For the Robinsons, comfort is less about square footage than having a handful of purposefully designed rooms that yield a living space molded to their personalities. “I wanted functional rooms,” says Jan, who gave her children, very young at the time of the home’s construction, a living room of their own upstairs in order to let the main floor living room serve its purpose.
Also vital to Jan’s approach was making use of the exceptional brow location. “I made as many rooms face the view as I could,” she says. Transomed windows and a glass door to the multilevel deck line the rear wall of the living room. The family or keeping room has the ambience of a sunroom with windows covering two walls and another glass door that exits to the deck. Accessible from the master bedroom, too, the deck includes a cozy stone fireplace for cool mountain nights.
For the Robinsons, comfort is less about square footage than having a handful of purposefully designed rooms that yield a living space molded to their personalities.
Completely open to the family room is a well-designed kitchen, “because everyone ends up in the kitchen anyway,” says Jan. With an understanding of the kitchen work triangle and the foresight to install commercial-grade stainless steel appliances, she took a hands-on approach to the kitchen’s design. Finished with a translucent wash of sage green, the custom oak cabinets have impeccable organization capacity and harmonize with gray-green granite countertops.
Each material Jan selected contributes to the home’s precise, visual impact. An unexpected choice for interior flooring, crab orchard stone lends its pale fawn hues to the living and dining rooms. Painstakingly arranged and twice rearranged, the stone is now a low-maintenance floor that even weathers the regular patter of the Robinsons’ giant schnauzer. Solid slabs of the same stone form a unique vanity with a hammered metal basin in the guest bath. On the living and dining room walls and the family room’s vaulted ceilings, pine paneling mimics the neutral tones of the stone and gives a limit to the airy expanse of the rooms.

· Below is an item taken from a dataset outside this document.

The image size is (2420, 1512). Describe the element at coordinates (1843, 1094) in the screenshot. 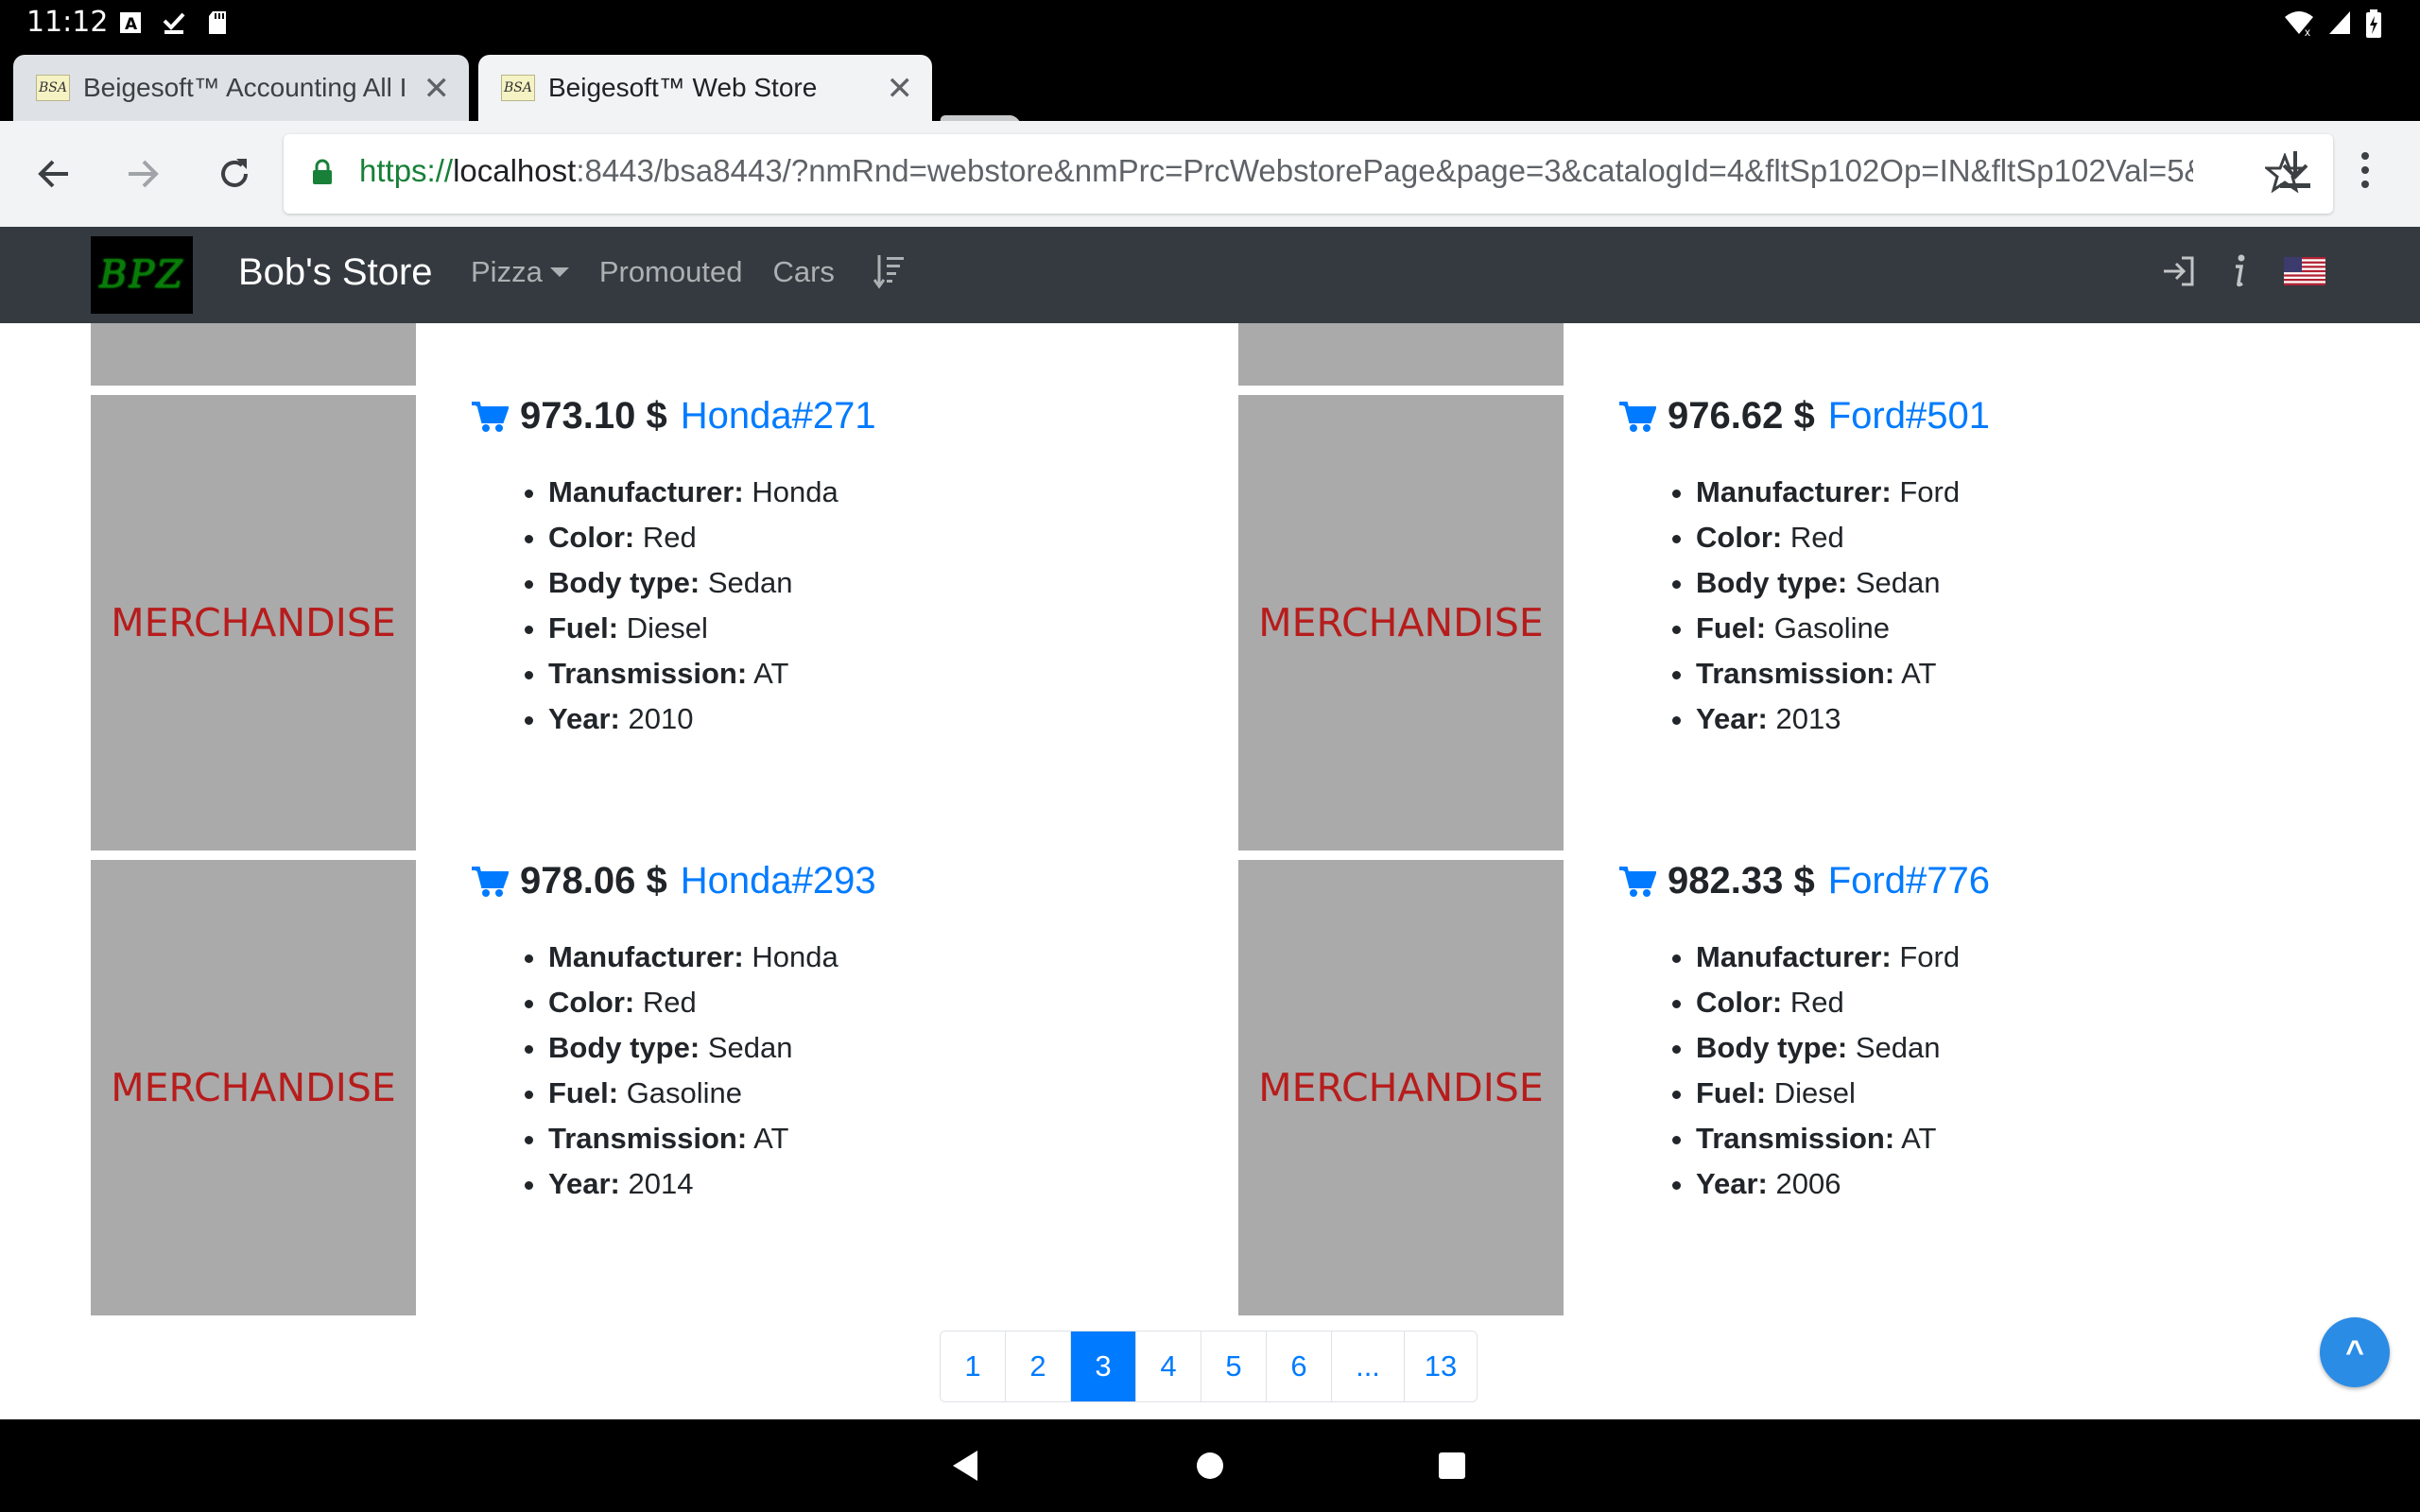

I see `spec-fuel: Fuel: Diesel` at that location.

Completely open to the family room is a well-designed kitchen, “because everyone ends up in the kitchen anyway,” says Jan.
Standing out in contrast to the light color scheme is a steel fireplace and chimney, sanded by Jan herself to a matte gray finish and extending unadorned to the 16-foot height of the living room. In the foyer and family room, floors are dark slate set inside the squares of a grid of oak planks.

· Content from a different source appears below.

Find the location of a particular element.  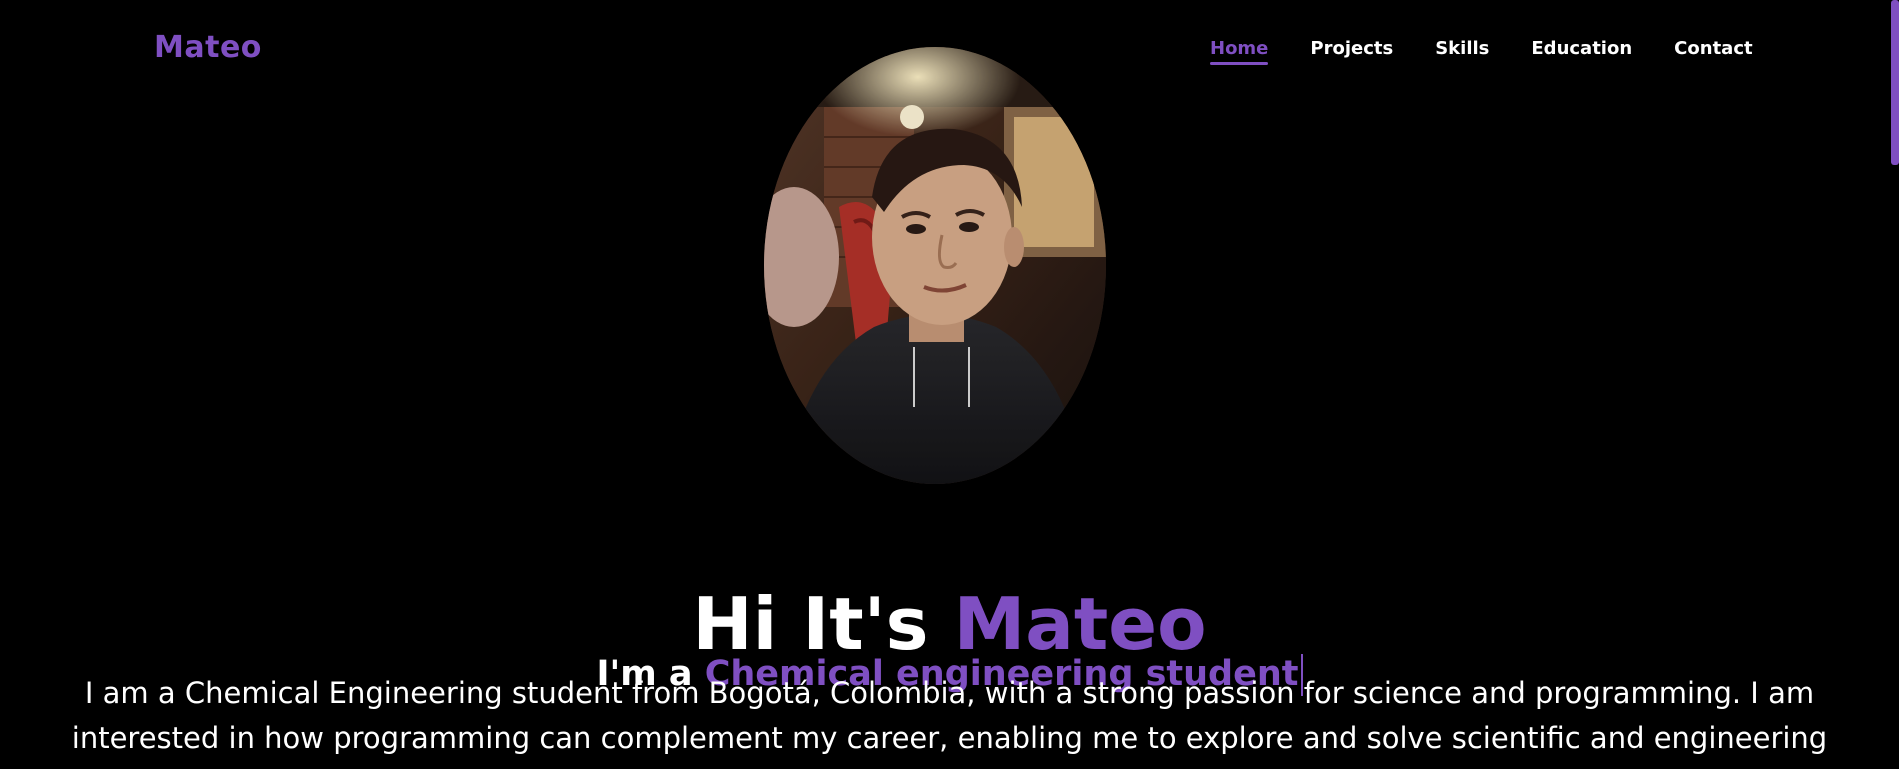

nav-links: Home Projects Skills Education Contact is located at coordinates (1482, 52).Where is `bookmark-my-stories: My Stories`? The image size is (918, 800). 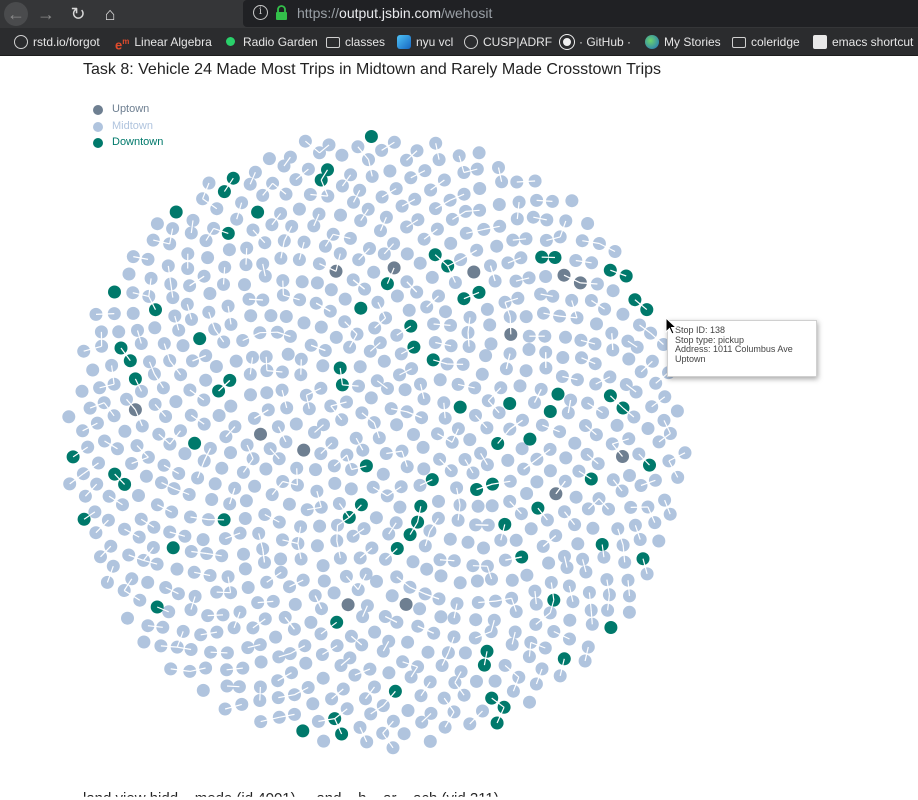 bookmark-my-stories: My Stories is located at coordinates (683, 42).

Touches of much older furnishings blend with the new materials. In several rooms are antique chandeliers reconstructed by an Atlanta dealer, and Jan has antiqued several surfaces herself, such as a vintage mirror that spans the back of a centrally located wet bar.

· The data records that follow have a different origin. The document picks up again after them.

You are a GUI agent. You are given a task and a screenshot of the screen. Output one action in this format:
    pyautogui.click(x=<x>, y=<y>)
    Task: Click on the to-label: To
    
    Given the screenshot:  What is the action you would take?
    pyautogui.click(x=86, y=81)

Everywhere, the couple’s affinity for art is evident. Paintings by Mary B. Lynch and sculptures from local artists are highlights of the space as well as pieces picked up on travels, like a sizeable horse head painting by Ashley Collins and others acquired in Salt Lake City. Nashville artist John Weldon created the framed montage of driftwood gracing the family room chimney, and Jan’s own paintings of her children are displayed in the dining room. “I have loved this house,” says Jan. “It’s been fun to just add things and take things away.” In doing so, she has steadied the scale with a generous measure of personal expression balanced with a mass of good taste.